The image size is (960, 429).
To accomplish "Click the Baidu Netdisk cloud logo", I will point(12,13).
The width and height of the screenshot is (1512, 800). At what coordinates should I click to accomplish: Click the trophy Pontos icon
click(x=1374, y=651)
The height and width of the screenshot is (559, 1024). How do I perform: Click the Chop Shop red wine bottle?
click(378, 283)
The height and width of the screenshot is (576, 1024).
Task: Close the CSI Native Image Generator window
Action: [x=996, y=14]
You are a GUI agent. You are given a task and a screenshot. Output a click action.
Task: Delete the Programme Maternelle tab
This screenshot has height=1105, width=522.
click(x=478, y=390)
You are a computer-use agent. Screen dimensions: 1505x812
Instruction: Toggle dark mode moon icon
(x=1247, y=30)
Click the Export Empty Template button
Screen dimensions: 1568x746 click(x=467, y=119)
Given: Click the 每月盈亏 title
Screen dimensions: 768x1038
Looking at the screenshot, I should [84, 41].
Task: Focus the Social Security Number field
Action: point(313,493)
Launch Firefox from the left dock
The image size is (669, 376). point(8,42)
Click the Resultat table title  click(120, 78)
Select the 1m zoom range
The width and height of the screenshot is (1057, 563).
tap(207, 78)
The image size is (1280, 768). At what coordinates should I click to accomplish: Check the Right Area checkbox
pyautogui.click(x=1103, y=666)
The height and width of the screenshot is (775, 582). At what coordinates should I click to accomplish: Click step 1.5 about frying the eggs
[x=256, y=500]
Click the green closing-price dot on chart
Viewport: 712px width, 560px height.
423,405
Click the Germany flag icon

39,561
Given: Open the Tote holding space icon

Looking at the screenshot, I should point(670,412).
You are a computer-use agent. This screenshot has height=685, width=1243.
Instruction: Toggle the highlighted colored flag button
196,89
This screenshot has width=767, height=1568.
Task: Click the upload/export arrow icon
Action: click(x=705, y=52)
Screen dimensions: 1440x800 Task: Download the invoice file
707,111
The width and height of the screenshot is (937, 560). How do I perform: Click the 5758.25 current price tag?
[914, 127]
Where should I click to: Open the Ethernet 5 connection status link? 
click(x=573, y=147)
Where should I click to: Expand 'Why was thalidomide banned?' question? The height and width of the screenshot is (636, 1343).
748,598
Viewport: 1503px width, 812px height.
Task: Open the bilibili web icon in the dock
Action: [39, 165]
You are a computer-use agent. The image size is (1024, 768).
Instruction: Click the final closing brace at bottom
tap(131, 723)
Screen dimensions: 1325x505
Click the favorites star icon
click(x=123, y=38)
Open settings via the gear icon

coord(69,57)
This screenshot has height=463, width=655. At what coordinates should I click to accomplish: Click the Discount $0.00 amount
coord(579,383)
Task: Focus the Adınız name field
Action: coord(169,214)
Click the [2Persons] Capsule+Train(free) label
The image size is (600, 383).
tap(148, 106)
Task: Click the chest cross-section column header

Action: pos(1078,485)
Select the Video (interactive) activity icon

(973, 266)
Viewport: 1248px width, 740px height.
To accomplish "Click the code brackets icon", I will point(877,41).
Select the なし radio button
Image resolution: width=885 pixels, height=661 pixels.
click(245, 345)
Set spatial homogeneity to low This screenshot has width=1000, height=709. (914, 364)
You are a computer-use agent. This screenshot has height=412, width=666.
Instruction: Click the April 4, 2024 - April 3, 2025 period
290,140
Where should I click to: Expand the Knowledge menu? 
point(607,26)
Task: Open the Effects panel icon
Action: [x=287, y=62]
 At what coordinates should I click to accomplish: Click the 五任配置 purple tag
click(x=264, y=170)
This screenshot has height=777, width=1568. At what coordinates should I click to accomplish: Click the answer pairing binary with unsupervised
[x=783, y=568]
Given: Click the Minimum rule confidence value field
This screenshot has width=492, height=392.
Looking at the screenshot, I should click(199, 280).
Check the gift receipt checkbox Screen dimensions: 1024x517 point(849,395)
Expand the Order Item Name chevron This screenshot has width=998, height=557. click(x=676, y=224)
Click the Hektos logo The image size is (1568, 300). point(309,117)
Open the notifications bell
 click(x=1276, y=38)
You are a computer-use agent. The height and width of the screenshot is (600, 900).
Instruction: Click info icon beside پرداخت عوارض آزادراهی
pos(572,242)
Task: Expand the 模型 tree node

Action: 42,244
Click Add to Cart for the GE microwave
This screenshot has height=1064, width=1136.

+--

INSTRUCTIONS FOR THE TASK: Lines above that have "logo": copy each of them.

RESULT FOR THIS TASK:
To accomplish "Click the Baidu Netdisk cloud logo", I will point(12,13).
Click the Hektos logo The image size is (1568, 300). point(309,117)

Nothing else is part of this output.